I really love the Studio Logic SL88 Studio, I was able to compare the Studio to the SL88 Grand at NAMM this year and I preferred the Studio it weighs about 20lbs lighter as well. They keybed feels top notch, I prefer it to the Roland A88. I haven't had any QC issues as of yet, but the distributor in the states - American Music and Sound are super easy to deal.


----------



## agarner32 (Mar 17, 2017)

Does anybody not like how Roland combines the pitch bend and mod wheel? I always had a difficult time with it.

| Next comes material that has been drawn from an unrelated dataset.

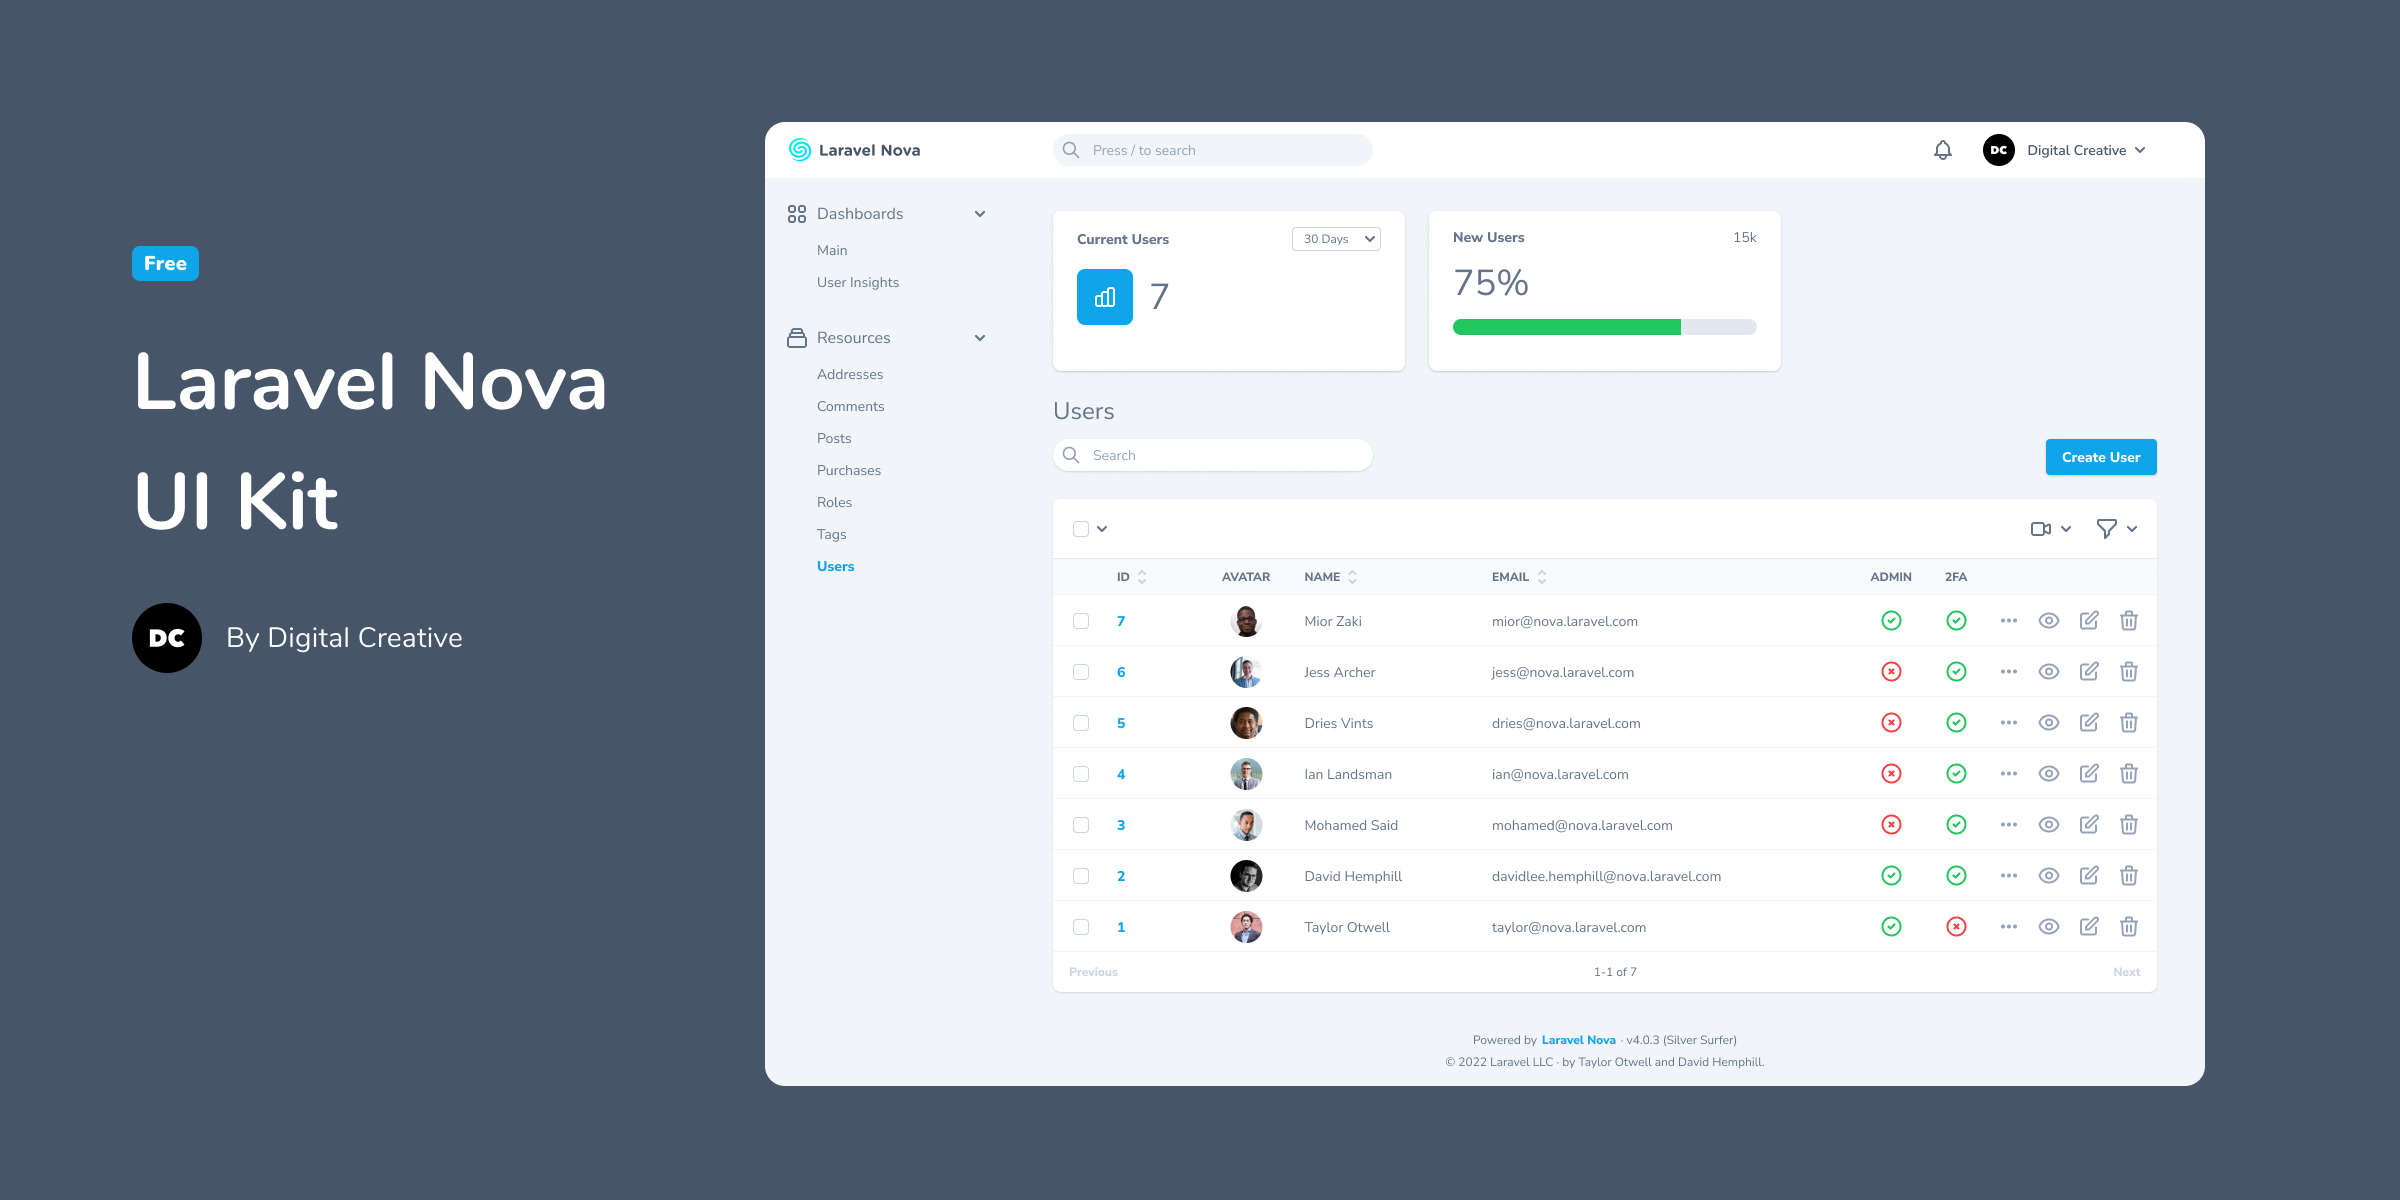Click the Search users input field
The image size is (2400, 1200).
tap(1209, 455)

And because it's spring loaded, you always have to keep your hand on it or it will spring back when using it for modulation. It's the one reason why I don't get Rolands anymore.


----------



## rap_ferr (Mar 17, 2017)

Thanks guys!

As I understand from your answers the best options from my list are the Roland A-88 and the StdioLogic SL-990 Pro.

As I couldn't find them on phisical stores around here to test, I'll have to make my mind based on your opinions.

In both cases I won't be able to get rid of the nanokontrol and the ipad right? The studiologic constantly sending cc01 and the super weird mod/pitch joystick from roland...

The SL-990 is half of the price compared to the Roland. Does that extra money is worth?


----------



## muk (Mar 18, 2017)

As a classically trained pianist I couldn't stand the midi controller keybeds. The rubbery action has nothing in common with a piano. Digital pianos usually have much better keybeds, as that is what they are built for. From your list I've tried the Roland A-88. It uses the Ivory Feel-G keyboard. The action is on the lighter side, but quite good. If you can stretch your budget I would test the Roland RD 800. It uses the PHA III Ivory Feel-S Keyboard with Escapement which is very good and quite a bit better than the Ivory Feel-G in my opinion.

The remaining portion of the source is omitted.